Local authorities have poured millions of euros of subsidies and compensation into the area to support the project and residents. In Bure, that has translated into snazzy lampposts lining every street alongside the barns and stone houses; households have also got fibre optic internet connections and sanitation networks have been improved.

“We’ve got to deal with this crap,” Henn says. “At the very least we can benefit a bit from [subsidies].”

The control room at the Cigeo site
The control room at the Cigeo site built by Andra, the French state agency tasked with exploring how to handle the nation’s nuclear waste materials © Magali Delporte/FT

But the concerns of many communities go way beyond immediate dangers to more existential questions: how can we ensure that not just our children and grandchildren, but people living thousands of years in the future have the knowledge and understanding to handle it responsibly? And how can we be sure that the storage containers we have developed now will stand the test of time?

“What we’ll be getting here is the really dangerous core of the waste,” Henn says, adding that it was “the generations to come” that worried her.

Andra, the French state agency responsible for nuclear waste management, is considering ways to warn future generations of what lies below Bure — perhaps by inscribing microscopic information on a hard disk of sapphire, designed to withstand erosion, should the site be forgotten. “Even if we lose our collective memory, the storage site will be safe,” says spokesperson Audrey Guillemenet.

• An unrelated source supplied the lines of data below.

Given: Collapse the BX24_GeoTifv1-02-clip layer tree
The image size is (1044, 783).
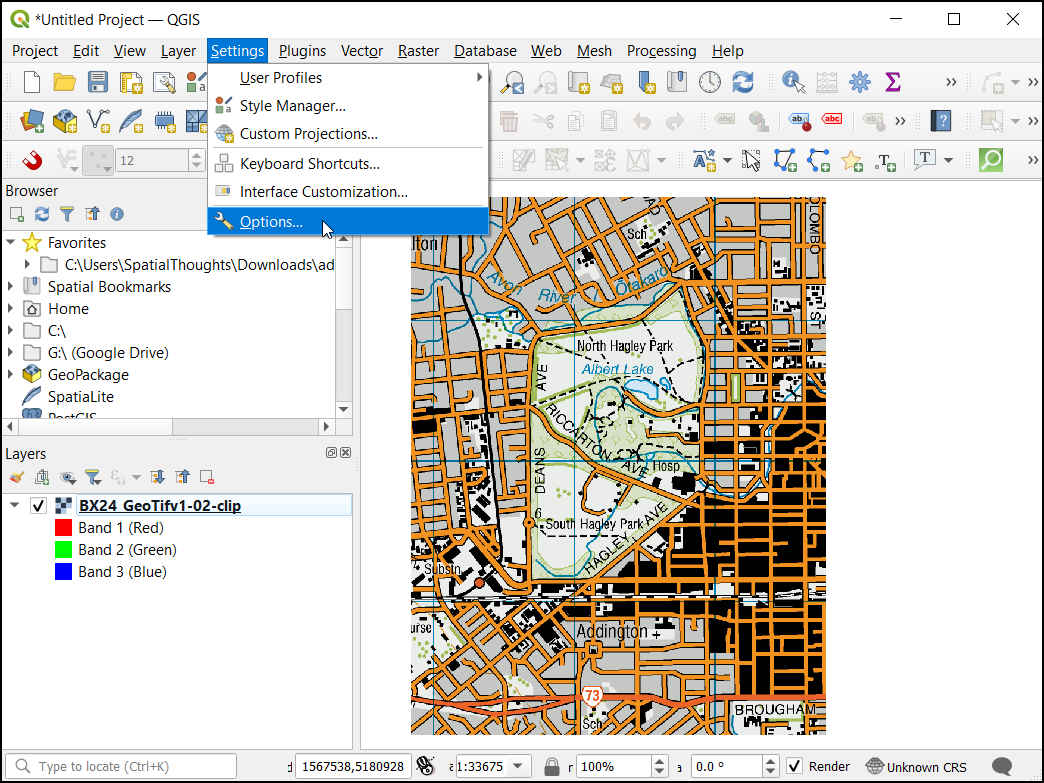Looking at the screenshot, I should click(x=14, y=506).
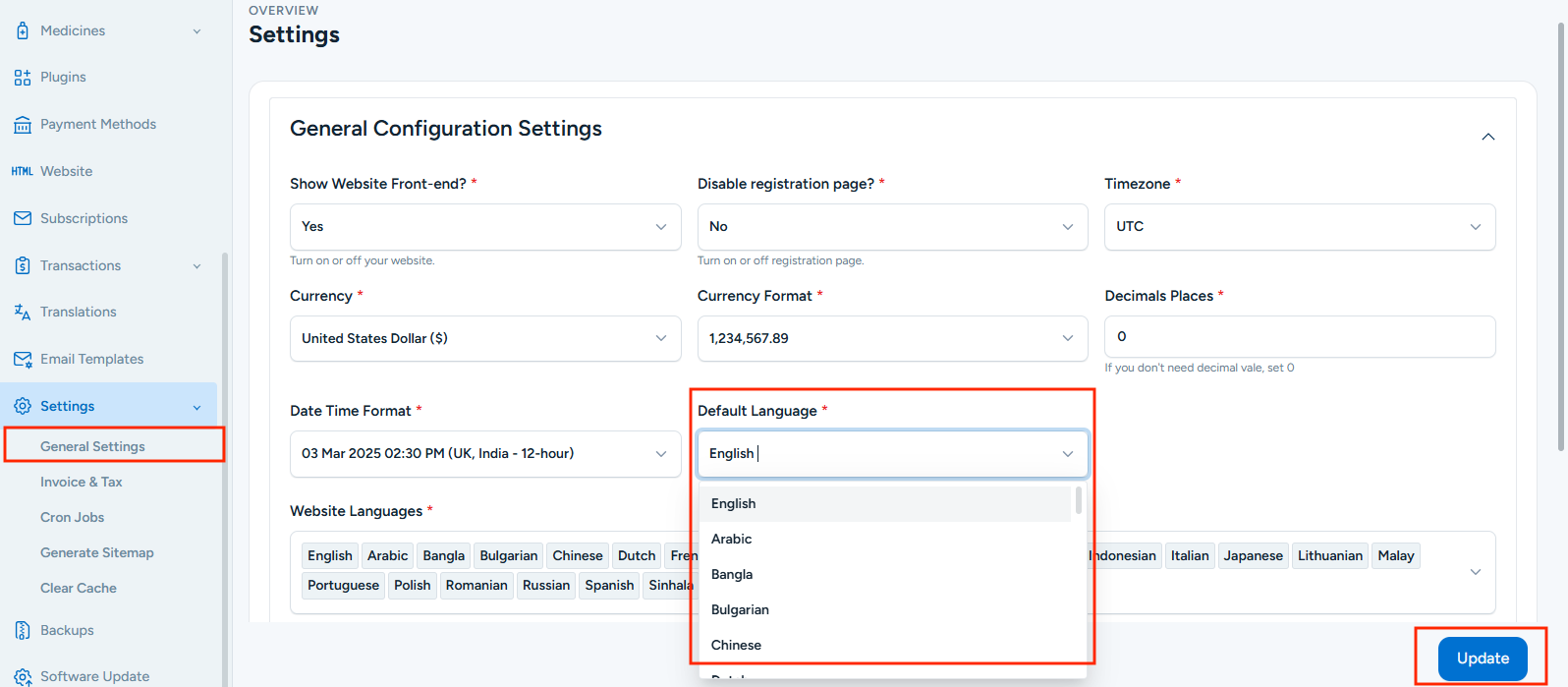1568x687 pixels.
Task: Click the language dropdown list scrollbar
Action: (x=1079, y=501)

If these kinds of innovations fail to impress French lawmakers and the site does not win approval, that leaves the government with a problem that goes far beyond the billions spent on construction. “Some 50 per cent of the [nuclear] waste destined to come here eventually already exists,” says Guillemenet. Forget the next generation of power plants; the decades-old materials Gannaz and his predecessors have removed from Chooz A are a problem that needs a solution. If it is not Bure, then what is it?